Robins filed a class-action complaint in the United States District Court for the Central District of California, claiming, among other things, that Spokeo willfully failed to comply with the FCRA requirements enumerated above.
The District Court initially denied Spokeo’s motion to dismiss the complaint for lack of jurisdiction, but later reconsidered and dismissed the complaint with prejudice. App. to Pet. for Cert. 23a. The court found that Robins had not “properly pled” an injury in fact, as required by Article III. Ibid.

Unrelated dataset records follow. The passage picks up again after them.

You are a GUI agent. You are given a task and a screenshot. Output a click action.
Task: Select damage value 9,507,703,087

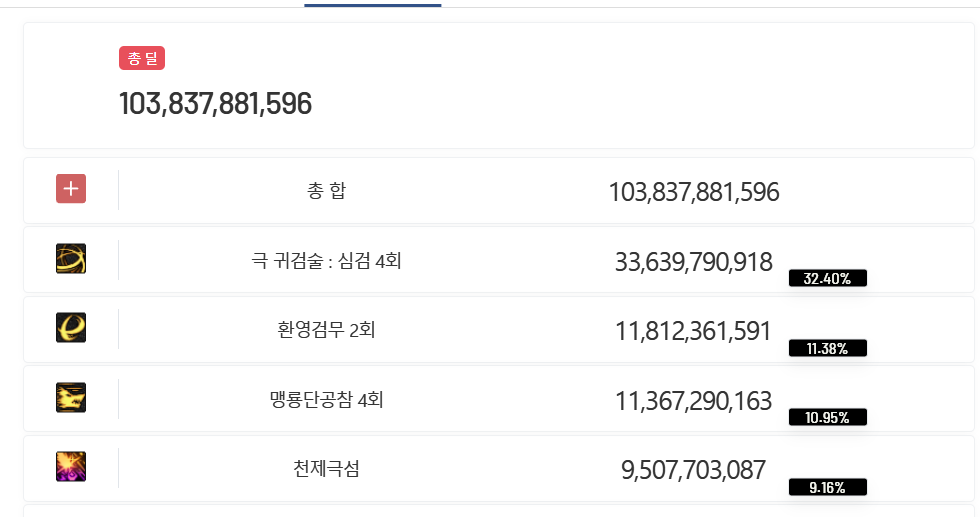(x=693, y=470)
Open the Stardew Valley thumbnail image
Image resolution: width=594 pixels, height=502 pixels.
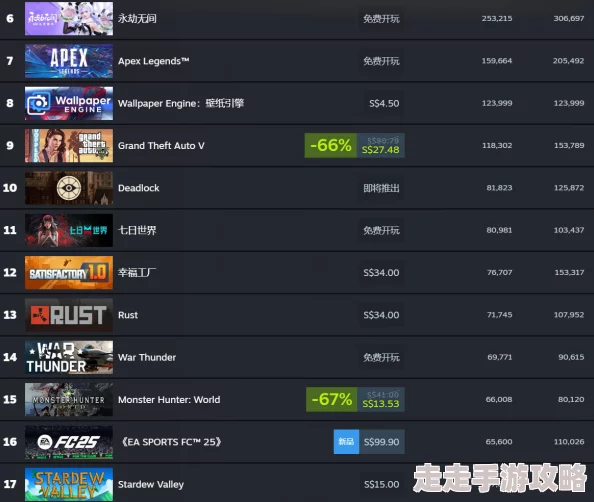pyautogui.click(x=69, y=484)
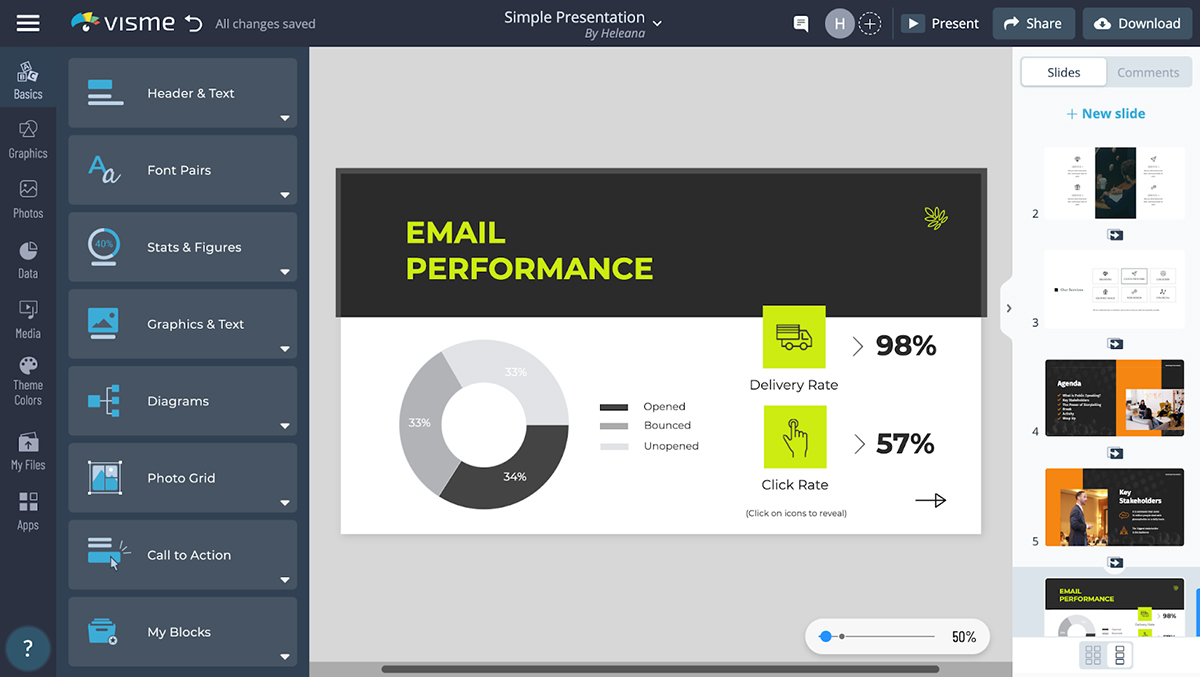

The Court of Appeals for the Ninth Circuit reversed. Relying on Circuit precedent, the court began by stating that “the violation of a statutory right is usually a sufficient injury in fact to confer standing.” 742 F. 3d, at 412. The court recognized that “the Constitution limits the power of Congress to confer standing.” Id., at 413. But the court held that those limits were honored in this case because Robins alleged that “Spokeo violated his statutory rights, not just the statutory rights of other people,” and because his “personal interests in the handling of his credit information are individualized rather than collective.” Ibid. (emphasis in original). The court thus concluded that Robins’ “alleged violations of [his] statutory rights [were] sufficient to satisfy the injury-in-fact requirement of Article III.” Id., at 413–414.
We granted certiorari. 575 U. S. ___ (2015).
The Constitution confers limited authority on each branch of the Federal Government. It vests Congress with enumerated “legislative Powers,” Art. I, §1; it confers upon the President “[t]he executive Power,” Art. II, §1, cl. 1; and it endows the federal courts with “[t]he judicial Power of the United States,” Art. III, §1. In order to remain faithful to this tripartite structure, the power of the Federal Judiciary may not be permitted to intrude upon the powers given to the other branches. See DaimlerChrysler Corp. v. Cuno, 547 U. S. 332, 341 (2006) ; Lujan v. Defenders of Wildlife, 504 U. S. 555 –560 (1992).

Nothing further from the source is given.